The public impression that Clinton is such a gifted speaker that he doesn't need a text is not quite accurate, according to White House officials. While he may ad lib at fund-raisers, and even at some policy events, there are many times when precision counts and he sticks close to the text.

Last September, Treasury Secretary Robert Rubin was extremely nervous about the potential market impact of a Clinton speech on how to contain the world financial crisis. Rubin didn't calm down until he learned that Waldman personally was writing the speech.

Fun with TelePrompTers

Clinton, says Waldman, "really understands speechwriting. For him, giving a speech is not just intuition, it's a craft also." Waldman cites Clinton's deep knowledge of history, the Bible, and poetry - all tools in a speechwriter's workshop.

But the job also has its challenges, of course. Around the White House, the joke is that Waldman's time as head speechwriter could be subtitled "Fun with TelePrompTers."

In the 1997 State of the Union, for instance, Waldman made one simple change on his laptop in the motorcade to the Capitol. When he inserted the updated disk into the TelePrompTer, the entire speech turned into one huge paragraph. As Clinton worked his way through lawmakers to the podium, Waldman worked frenetically to insert hundreds of paragraph marks.

"There's always some problem," says Waldman, recalling the president's announcement of the end of the Yugoslavia bombing campaign. Before that address, broadcast live, Clinton made heavy edits that left his speechwriter feeding the TelePrompTer at the last minute.

Political experts agree with Waldman that Clinton stands apart from other presidents in his conversational style of public speaking. And because of the presence of 24-hour cable news channels and Internet outlets, he makes far more public statements than his predecessors did.

"The president's style is highly conversational. It's extraordinarily effective with audiences," says Benjamin Barber, a political scientist at Rutgers University in New Jersey.

But Barber also sees a tradeoff. On paper, conversation doesn't carry much weight. Other presidential speechwriters have simply gotten a sense of their presidents, and then written for history.

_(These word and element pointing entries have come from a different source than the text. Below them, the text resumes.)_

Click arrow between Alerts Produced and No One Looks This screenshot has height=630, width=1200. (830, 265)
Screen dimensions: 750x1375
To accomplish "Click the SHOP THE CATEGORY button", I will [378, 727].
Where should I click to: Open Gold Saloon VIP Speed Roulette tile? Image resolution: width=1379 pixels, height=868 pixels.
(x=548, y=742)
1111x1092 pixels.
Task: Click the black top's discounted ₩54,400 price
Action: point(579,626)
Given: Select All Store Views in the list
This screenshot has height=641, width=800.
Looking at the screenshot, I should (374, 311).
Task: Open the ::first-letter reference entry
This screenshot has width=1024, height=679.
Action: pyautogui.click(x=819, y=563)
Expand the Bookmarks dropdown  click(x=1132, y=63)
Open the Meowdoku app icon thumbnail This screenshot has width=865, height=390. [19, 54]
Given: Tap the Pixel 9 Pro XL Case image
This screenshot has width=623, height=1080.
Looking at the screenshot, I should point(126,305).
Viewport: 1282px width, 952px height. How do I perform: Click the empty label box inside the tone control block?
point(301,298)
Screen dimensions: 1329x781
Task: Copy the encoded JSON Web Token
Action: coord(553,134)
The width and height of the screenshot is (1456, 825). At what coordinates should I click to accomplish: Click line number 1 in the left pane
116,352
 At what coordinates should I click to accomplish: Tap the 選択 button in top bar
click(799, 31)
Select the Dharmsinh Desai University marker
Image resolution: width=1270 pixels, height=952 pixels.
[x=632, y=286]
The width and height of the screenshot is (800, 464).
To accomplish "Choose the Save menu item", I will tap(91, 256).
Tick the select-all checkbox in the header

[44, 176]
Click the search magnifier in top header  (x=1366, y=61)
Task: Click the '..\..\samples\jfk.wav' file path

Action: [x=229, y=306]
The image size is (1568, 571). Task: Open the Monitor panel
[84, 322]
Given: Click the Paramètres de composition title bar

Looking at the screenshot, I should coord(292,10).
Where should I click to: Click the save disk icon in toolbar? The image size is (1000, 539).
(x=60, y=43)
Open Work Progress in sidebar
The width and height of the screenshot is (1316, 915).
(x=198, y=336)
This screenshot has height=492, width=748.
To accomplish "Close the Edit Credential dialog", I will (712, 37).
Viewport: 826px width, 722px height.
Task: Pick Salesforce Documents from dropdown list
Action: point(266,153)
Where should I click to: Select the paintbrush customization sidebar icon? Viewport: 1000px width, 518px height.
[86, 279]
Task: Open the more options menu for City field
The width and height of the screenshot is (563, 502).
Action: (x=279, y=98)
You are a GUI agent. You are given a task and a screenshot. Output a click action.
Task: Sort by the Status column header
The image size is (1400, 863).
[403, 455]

That results in memorable phrases such as "Ask not what your country can do for you" (John Kennedy), and "We have nothing to fear but fear itself" (Franklin Roosevelt). What's the most remembered Clinton phrase? Probably his finger-wagging denial in the Lewinsky affair - hardly the verbiage he'd like immortalized.

But Waldman doesn't see it this way. The president, he says, was eloquent in his Oklahoma bombing speech. And his 1996 proclamation that "The era of big government is over" redefined the Democratic party.

This, though, is a debate he can continue with his Harvard students at the Kennedy School of government.